Вскоре после избрания в академию, огорченный шумом, поднятым печатью, Анатолий Федорович уезжает на пасху в Тверскую губернию, в деревушку Катино, принадлежавшую его приятельнице Гольдовской (Хин). Здесь Кони боготворили. Все, от хозяйки дома до кухарки, старались угодить Анатолию Федоровичу. Усадьба жила эти дни «по часам сенатора». В его распоряжение всегда предоставлялась библиотека — его любимая комната. На письменном столе — любимые сигары. По вечерам собирались окрестные интеллигенты: «генералы» — старик генерал с женой, предводитель дворянства — земец, мизантропка — учительница, всегда подбрасывавшая Кони вопросы «с перцем», фрондирующий доктор, «всегда со всеми согласный аптекарь и ни с кем не согласная его супруга».

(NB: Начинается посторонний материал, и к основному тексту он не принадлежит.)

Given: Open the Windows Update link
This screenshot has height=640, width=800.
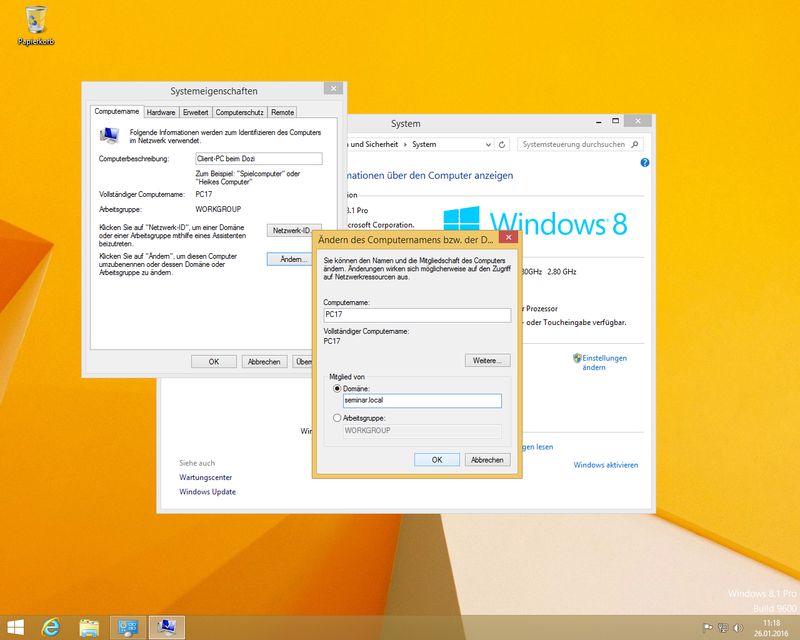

Кони отдыхал душой в этой маленькой деревушке. Бледнели или вовсе растворялись в вечернем белесом тумане его петербургские враги, надуманными и никчемными казались «вечные вопросы», смешными — нападки газет. Уютно потрескивали ольховые дрова в камине, слушатели ждали от сенатора новых очерков, а он вдруг начинал читать им «Дом Эшеров» Эдгара По. Читал он с истинным артистизмом, гости замирали от страха, долго аплодировали, но потом все-таки настойчиво требовали «почитать Кони»…
Ненадолго вернувшись в Петербург, Анатолий Федорович отправляется почти на два месяца на Рижское взморье. «Мой адрес с 5 мая по 25 июня будет — Дуббельн, «Мариенбад»… — пишет он Михаилу Ивановичу Сухомлинову.
Но недаром повторял Анатолий Федорович и в шутку и всерьез о том, что жизнь как перестрелка. Минуты затишья, уютное потрескивание дров в камине затерянной в лесах усадьбы радовали его недолго. Отдохнув душою, он снова рвался в бой. В водовороте дел он жил настоящею полнокровной жизнью бойца, по привычке жалуясь на здоровье, но по-прежнему мало считаясь с ним. Снотворное, сердечные капли, пилюли от головной боли глотал он в огромных количествах. (И попутно дотошно изучал медицину, считая, что уж раз на роду ему написано часто болеть, то свои болезни нужно знать профессионально).
А судьба готовила ему все новые и новые испытания — он ехал отдохнуть в свой любимый сестрорецкий Курорт, когда произошло крушение поезда. Кони выпал из вагона.
«Я разорвал себе в начале августа связки правого бедра и, пролежав три с половиною недели в чрезвычайных страданиях, все еще не выхожу, двигаясь по комнате на костылях», — писал Анатолий Федорович в сентябре 1900 года Сухомлинову.
Хромота осталась на всю жизнь. Сначала одна палочка, затем — два костылька стали его постоянными спутниками.